Take each line in the entries below that holds "range" and show it.

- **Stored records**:
━━━━━━━━━━━━━━━━━━━━━━━━━━━━━━

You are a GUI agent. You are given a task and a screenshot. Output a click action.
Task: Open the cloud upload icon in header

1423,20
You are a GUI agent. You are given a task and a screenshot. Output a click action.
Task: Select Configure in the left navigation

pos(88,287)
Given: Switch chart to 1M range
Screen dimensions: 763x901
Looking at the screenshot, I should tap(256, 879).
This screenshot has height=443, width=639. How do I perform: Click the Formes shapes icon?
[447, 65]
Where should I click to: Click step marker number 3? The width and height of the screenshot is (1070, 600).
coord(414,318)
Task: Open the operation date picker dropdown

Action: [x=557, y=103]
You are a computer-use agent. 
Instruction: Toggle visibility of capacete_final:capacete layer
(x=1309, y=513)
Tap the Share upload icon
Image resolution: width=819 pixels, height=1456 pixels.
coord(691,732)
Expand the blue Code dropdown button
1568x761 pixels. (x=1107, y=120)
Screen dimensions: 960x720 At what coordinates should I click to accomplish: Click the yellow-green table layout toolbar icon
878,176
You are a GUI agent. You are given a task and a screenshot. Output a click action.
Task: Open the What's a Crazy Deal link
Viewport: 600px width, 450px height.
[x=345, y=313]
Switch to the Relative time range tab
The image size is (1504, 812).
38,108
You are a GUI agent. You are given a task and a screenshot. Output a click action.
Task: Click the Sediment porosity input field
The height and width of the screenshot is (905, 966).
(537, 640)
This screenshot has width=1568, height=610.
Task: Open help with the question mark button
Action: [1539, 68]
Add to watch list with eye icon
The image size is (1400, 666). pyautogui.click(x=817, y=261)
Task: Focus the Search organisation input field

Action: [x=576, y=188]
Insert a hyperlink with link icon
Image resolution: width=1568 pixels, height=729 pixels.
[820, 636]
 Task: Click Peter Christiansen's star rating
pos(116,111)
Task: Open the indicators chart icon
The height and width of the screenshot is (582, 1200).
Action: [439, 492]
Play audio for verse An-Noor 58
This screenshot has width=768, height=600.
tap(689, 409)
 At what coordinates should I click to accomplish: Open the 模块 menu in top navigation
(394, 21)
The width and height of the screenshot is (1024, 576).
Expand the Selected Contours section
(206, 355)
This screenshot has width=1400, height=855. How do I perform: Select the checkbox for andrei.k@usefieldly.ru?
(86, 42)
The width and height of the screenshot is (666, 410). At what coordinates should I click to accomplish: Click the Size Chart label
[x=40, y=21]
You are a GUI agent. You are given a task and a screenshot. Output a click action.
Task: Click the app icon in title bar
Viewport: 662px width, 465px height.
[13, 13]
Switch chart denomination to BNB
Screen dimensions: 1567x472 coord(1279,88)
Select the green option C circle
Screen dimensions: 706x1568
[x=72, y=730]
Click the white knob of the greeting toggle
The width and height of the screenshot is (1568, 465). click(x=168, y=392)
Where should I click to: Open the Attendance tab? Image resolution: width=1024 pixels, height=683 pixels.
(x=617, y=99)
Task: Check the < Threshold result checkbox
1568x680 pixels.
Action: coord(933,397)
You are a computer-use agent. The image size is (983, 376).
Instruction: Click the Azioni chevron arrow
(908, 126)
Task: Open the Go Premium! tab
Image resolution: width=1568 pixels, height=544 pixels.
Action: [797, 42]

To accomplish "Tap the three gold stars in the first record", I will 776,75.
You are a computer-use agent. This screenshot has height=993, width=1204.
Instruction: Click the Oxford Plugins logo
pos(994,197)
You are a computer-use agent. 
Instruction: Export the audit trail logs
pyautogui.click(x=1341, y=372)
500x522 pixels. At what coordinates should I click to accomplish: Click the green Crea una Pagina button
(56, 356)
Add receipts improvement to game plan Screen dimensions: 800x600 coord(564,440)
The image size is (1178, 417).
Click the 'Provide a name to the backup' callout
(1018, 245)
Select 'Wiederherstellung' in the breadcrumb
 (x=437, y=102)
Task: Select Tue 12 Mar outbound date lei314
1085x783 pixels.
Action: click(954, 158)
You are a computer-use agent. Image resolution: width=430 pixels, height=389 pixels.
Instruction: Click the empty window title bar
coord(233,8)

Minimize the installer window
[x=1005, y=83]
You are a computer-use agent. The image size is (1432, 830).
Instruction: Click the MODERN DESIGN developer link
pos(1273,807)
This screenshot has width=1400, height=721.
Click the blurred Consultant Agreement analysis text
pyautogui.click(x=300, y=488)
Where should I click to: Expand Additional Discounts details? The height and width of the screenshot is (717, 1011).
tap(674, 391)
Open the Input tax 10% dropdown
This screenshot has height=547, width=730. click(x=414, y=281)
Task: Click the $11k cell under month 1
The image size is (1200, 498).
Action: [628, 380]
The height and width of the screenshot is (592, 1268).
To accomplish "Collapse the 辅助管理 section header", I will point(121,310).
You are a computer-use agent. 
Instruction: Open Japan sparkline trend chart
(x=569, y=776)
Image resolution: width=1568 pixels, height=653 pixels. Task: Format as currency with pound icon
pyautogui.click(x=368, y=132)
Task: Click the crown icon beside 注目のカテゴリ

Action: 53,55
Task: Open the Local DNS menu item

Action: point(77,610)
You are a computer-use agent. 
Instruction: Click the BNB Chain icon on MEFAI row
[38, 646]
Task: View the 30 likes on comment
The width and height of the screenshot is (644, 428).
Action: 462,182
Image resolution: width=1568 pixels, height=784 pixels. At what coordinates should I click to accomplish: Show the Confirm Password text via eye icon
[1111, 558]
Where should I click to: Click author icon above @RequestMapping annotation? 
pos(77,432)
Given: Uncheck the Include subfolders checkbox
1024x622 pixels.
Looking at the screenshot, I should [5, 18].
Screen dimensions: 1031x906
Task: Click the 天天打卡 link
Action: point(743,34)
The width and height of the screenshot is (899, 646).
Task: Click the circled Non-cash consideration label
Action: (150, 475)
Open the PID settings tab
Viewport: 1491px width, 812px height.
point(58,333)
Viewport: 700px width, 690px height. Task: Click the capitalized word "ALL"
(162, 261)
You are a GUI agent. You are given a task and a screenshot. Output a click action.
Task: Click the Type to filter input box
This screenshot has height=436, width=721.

━━━━━━━━━━━━━━━━━━━━━━━━━━━━━━

- **RESPONSE BOX**:
Given: Switch chart to 1M range
Switch to the Relative time range tab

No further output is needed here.